TRY IT »
Reproduce word for word the portion of the rail strike article starting at "Pressure was growing" and ending at "mediate the dispute.".

EXTRACTED TEXT »
==========
NEW YORK — The Biden administration ramped up its efforts Wednesday to avoid a major strike by US freight railroad workers this weekend, which threatens to disrupt travel and supply chains two months before crucial midterm elections.

Pressure was growing on both sides to reach a deal ahead of a Friday deadline, with Amtrak canceling passenger routes in anticipation of disruption as farmers and retailers warned of supply chain chaos and called on Congress to intervene if necessary.

Negotiations are concentrated on provisions for vacation and sick days, with employees complaining they sometimes have to work long hours because of staff shortages.

Freight railroad companies and two unions representing mainly train conductors were called to a meeting at the Labor Department in Washington on Wednesday, two days after President Joe Biden sought to mediate the dispute.

In order to avert a strike on Friday at midnight, the sides would need to reach a deal, which would then be presented to the union members for a vote.

Absent an agreement, the unions and management could decide to continue the talks, keeping railroad workers on the job — or Congress could step in to block the strike.

Any strike would be bad news for Biden, who regularly expresses strong support for workers but is also struggling to avoid further economic damage ahead of key midterm congressional elections in early November.

Voters already are worried about soaring prices in the post-pandemic economy, where supply chain issues have been a constant scourge and annual inflation has surged to a 40-year high.

“The president and members of cabinet have been in touch with both unions and companies involved multiple times in order to try to avert a rail shutdown,” White House spokeswoman Karine Jean-Pierre said in a briefing Wednesday.

“All parties need to stay at the table, bargain in good faith to resolve outstanding issues and come to an agreement,” she said. “A shutdown of our freight system rail system is an unacceptable outcome for our economy of the American people, and all parties must work to avoid just that.”


The Association of American Railroads has warned that a strike would bring 7,000 trains to a halt and could cost $2 billion a day.

Biden in July appointed an arbitration panel to facilitate the discussions and head off a work stoppage. The “emergency board” submitted its recommendations last month, and lawmakers could require the parties to accept the compromise if no deal is reached.
==========
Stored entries
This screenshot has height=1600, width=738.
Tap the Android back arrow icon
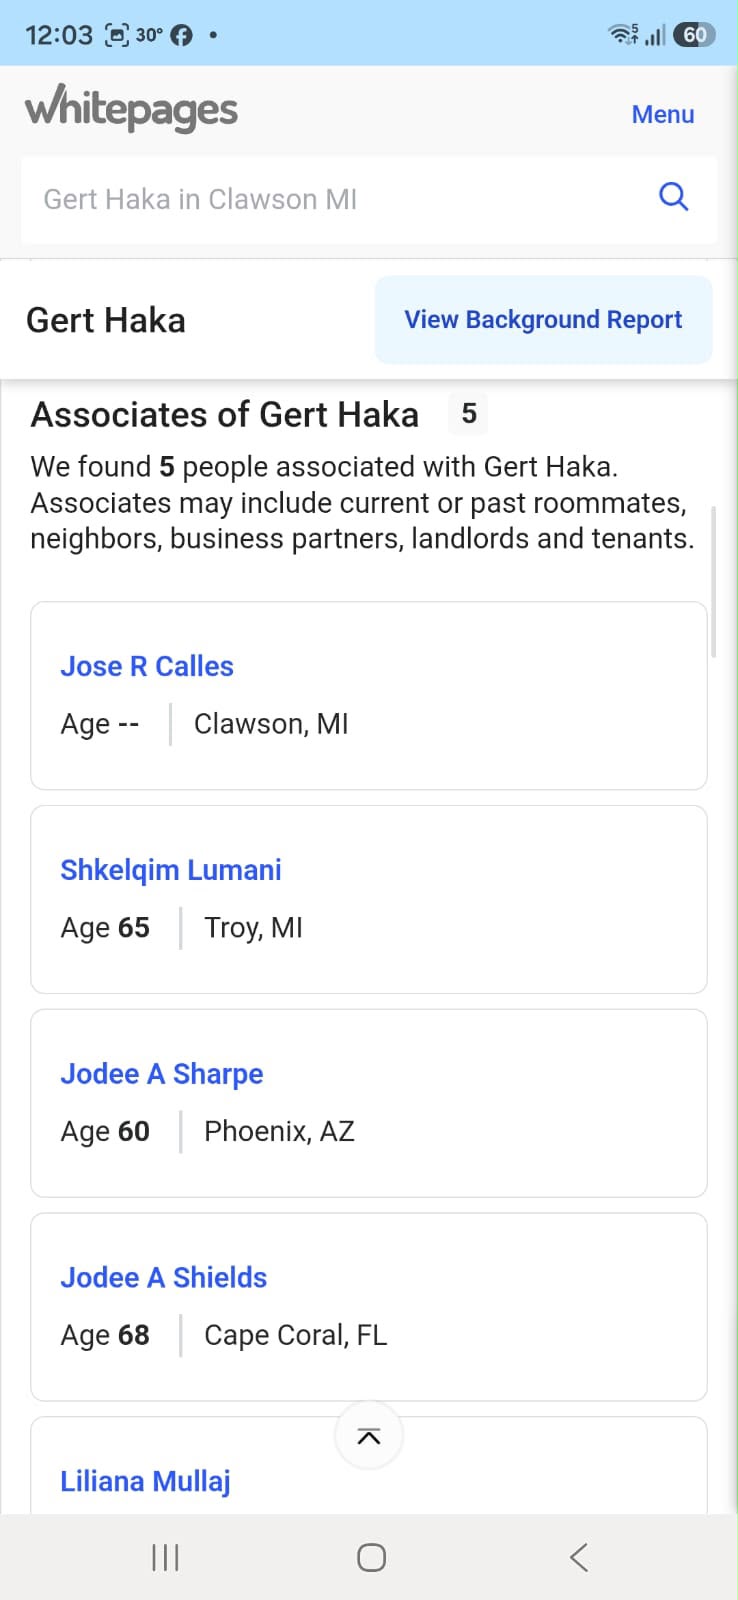pyautogui.click(x=578, y=1557)
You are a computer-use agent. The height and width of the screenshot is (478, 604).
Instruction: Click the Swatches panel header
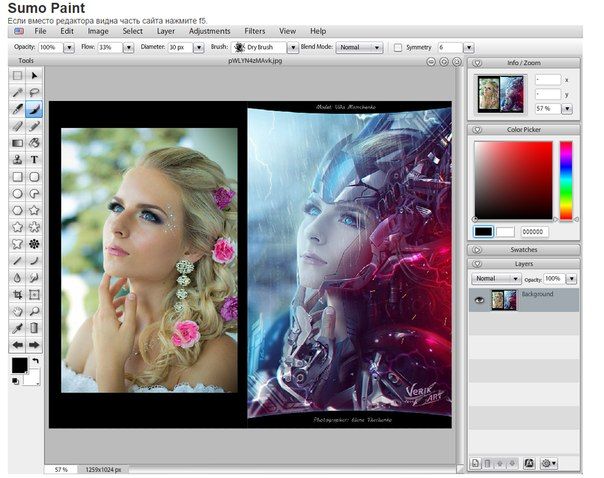(524, 249)
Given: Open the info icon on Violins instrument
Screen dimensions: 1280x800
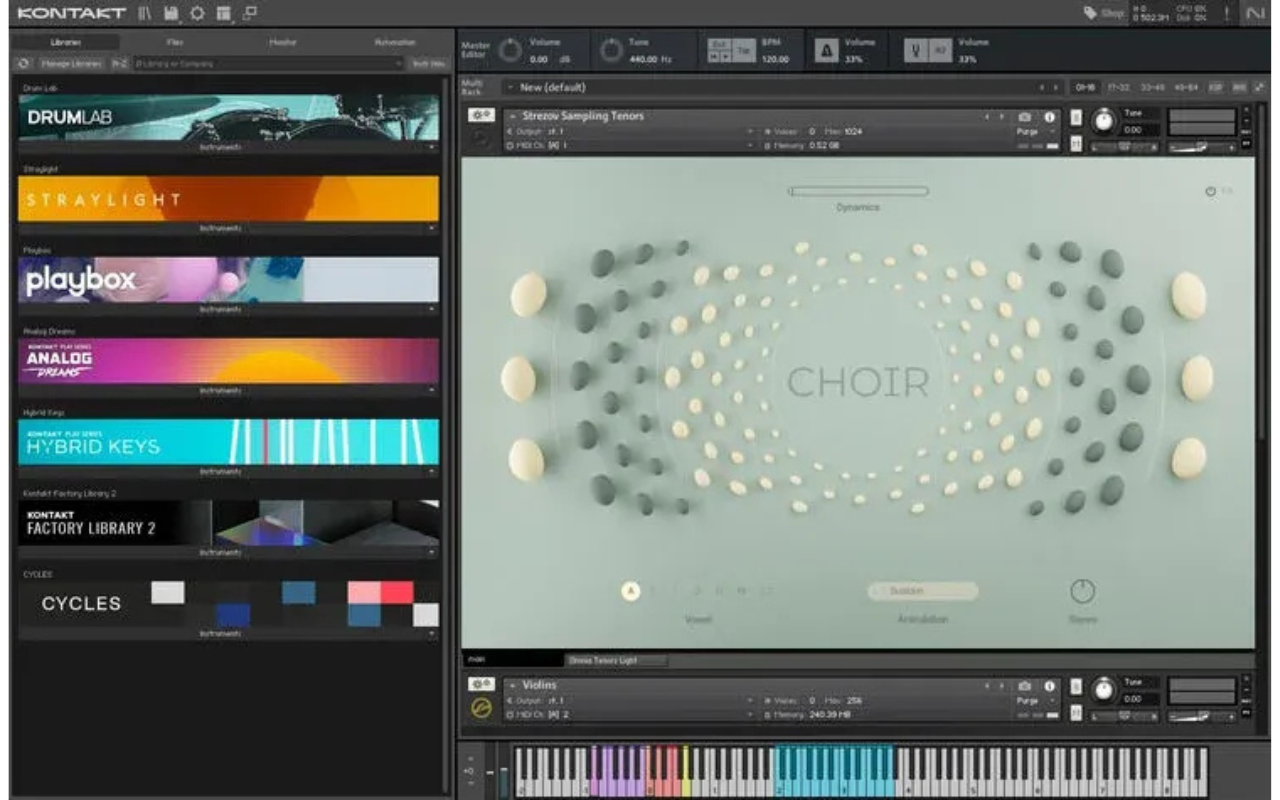Looking at the screenshot, I should point(1050,686).
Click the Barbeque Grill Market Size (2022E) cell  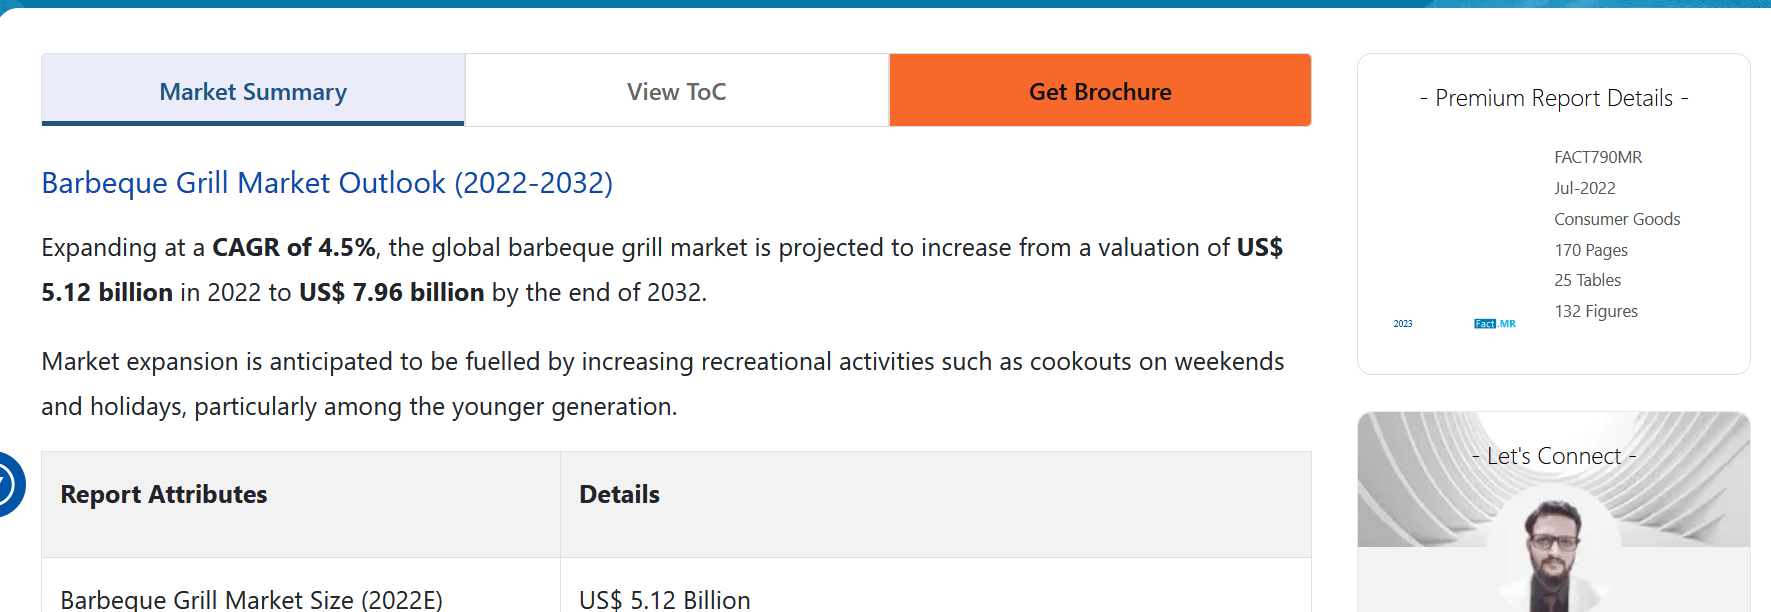point(251,599)
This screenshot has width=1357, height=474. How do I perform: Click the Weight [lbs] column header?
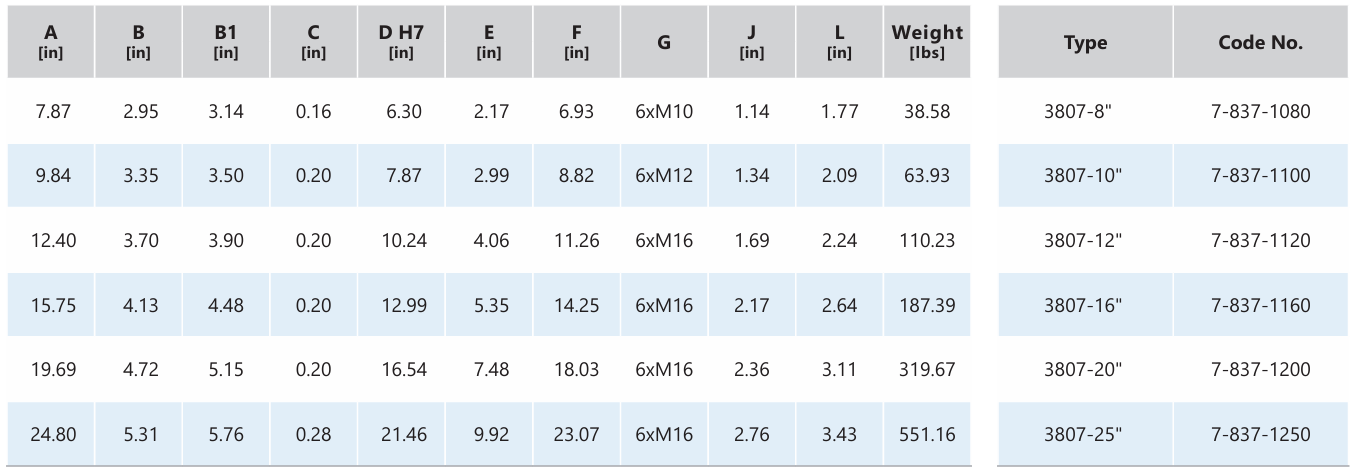(927, 42)

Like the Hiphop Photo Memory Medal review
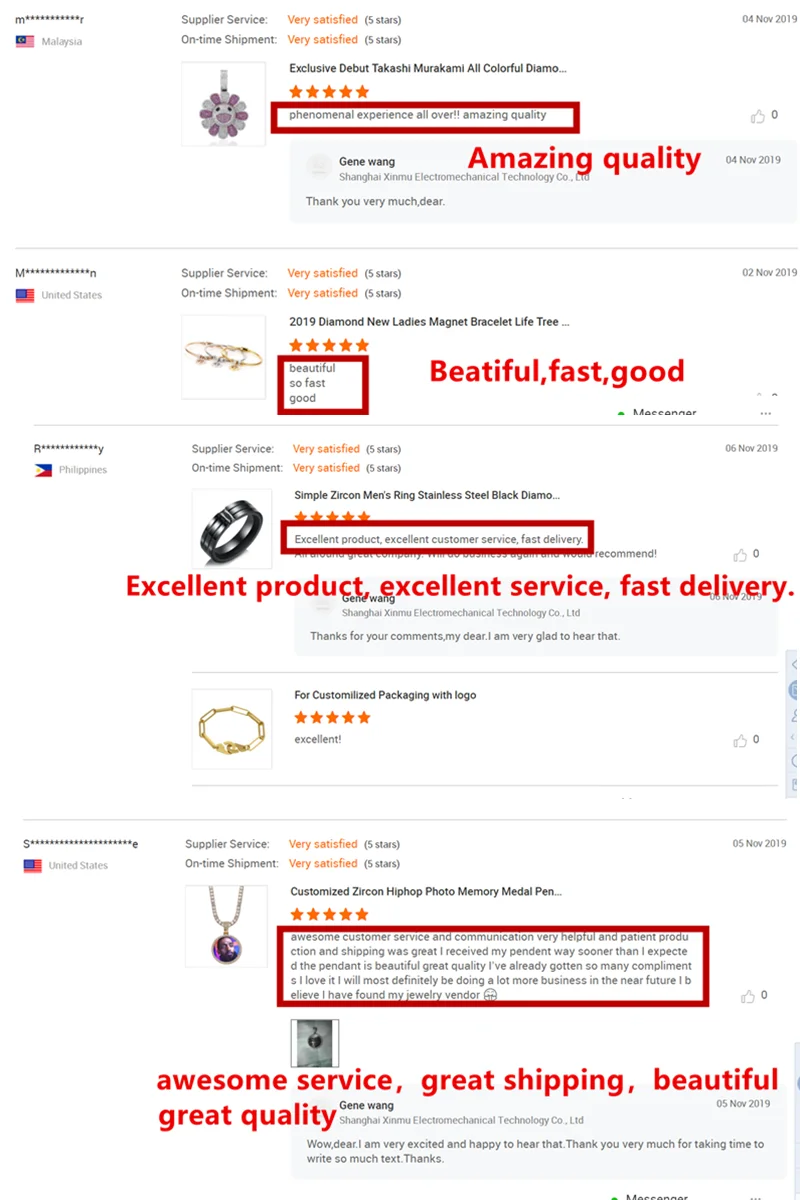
==========
ANSWER TO THIS TASK »
Pressure was growing on both sides to reach a deal ahead of a Friday deadline, with Amtrak canceling passenger routes in anticipation of disruption as farmers and retailers warned of supply chain chaos and called on Congress to intervene if necessary.

Negotiations are concentrated on provisions for vacation and sick days, with employees complaining they sometimes have to work long hours because of staff shortages.

Freight railroad companies and two unions representing mainly train conductors were called to a meeting at the Labor Department in Washington on Wednesday, two days after President Joe Biden sought to mediate the dispute.